Problem details:
Reproduce verbatim the line in which "The image size is (1278, 756)." occurs, together with each line that follows it to the end of the listing, and nothing more.

The data:
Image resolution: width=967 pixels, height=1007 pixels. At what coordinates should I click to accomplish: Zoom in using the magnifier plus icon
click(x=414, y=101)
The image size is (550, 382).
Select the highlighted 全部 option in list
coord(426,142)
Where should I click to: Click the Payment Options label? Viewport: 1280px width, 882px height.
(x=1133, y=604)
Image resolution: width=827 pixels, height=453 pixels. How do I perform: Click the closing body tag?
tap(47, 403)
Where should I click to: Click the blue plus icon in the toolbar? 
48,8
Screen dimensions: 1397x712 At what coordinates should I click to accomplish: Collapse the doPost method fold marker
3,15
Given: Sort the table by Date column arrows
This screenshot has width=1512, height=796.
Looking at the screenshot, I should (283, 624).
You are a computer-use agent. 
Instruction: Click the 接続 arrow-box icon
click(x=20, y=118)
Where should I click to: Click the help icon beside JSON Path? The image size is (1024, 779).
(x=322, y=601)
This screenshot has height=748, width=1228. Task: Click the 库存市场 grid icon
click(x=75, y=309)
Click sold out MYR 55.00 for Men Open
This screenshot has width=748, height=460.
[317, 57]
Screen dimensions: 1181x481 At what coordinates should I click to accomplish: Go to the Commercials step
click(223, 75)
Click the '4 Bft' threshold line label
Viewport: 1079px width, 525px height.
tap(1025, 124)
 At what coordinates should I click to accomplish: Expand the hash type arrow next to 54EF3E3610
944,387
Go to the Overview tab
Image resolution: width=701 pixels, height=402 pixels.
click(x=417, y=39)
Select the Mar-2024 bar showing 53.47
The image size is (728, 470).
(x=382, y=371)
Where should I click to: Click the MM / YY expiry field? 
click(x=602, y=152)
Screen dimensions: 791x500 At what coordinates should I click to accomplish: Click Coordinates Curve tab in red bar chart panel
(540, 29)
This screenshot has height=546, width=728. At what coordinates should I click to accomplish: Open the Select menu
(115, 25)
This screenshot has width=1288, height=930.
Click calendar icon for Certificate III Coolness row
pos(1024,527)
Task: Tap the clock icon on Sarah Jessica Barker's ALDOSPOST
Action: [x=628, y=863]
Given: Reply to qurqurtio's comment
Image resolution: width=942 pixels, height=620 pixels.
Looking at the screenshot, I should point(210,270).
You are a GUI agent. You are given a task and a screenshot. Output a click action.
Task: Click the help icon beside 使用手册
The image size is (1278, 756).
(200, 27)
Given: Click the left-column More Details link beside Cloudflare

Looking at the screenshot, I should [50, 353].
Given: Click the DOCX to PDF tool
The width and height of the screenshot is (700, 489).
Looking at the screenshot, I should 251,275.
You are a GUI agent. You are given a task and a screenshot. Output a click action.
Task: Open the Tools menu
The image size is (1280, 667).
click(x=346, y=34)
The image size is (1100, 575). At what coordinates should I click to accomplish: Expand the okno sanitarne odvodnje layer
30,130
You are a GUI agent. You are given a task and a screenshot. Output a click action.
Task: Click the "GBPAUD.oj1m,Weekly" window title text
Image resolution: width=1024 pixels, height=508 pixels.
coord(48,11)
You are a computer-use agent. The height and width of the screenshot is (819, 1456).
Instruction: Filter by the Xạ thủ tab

Written response:
The image size is (1278, 756).
(200, 27)
Given: Click the left-column More Details link beside Cloudflare

Looking at the screenshot, I should [50, 353].
Given: Click the DOCX to PDF tool
The width and height of the screenshot is (700, 489).
Looking at the screenshot, I should 251,275.
You are a GUI agent. You are given a task and a screenshot. Output a click action.
Task: Open the Tools menu
The image size is (1280, 667).
click(x=346, y=34)
The image size is (1100, 575). At what coordinates should I click to accomplish: Expand the okno sanitarne odvodnje layer
30,130
You are a GUI agent. You are given a task and a screenshot. Output a click action.
Task: Click the "GBPAUD.oj1m,Weekly" window title text
Image resolution: width=1024 pixels, height=508 pixels.
coord(48,11)
You are a computer-use agent. The height and width of the screenshot is (819, 1456).
Instruction: Filter by the Xạ thủ tab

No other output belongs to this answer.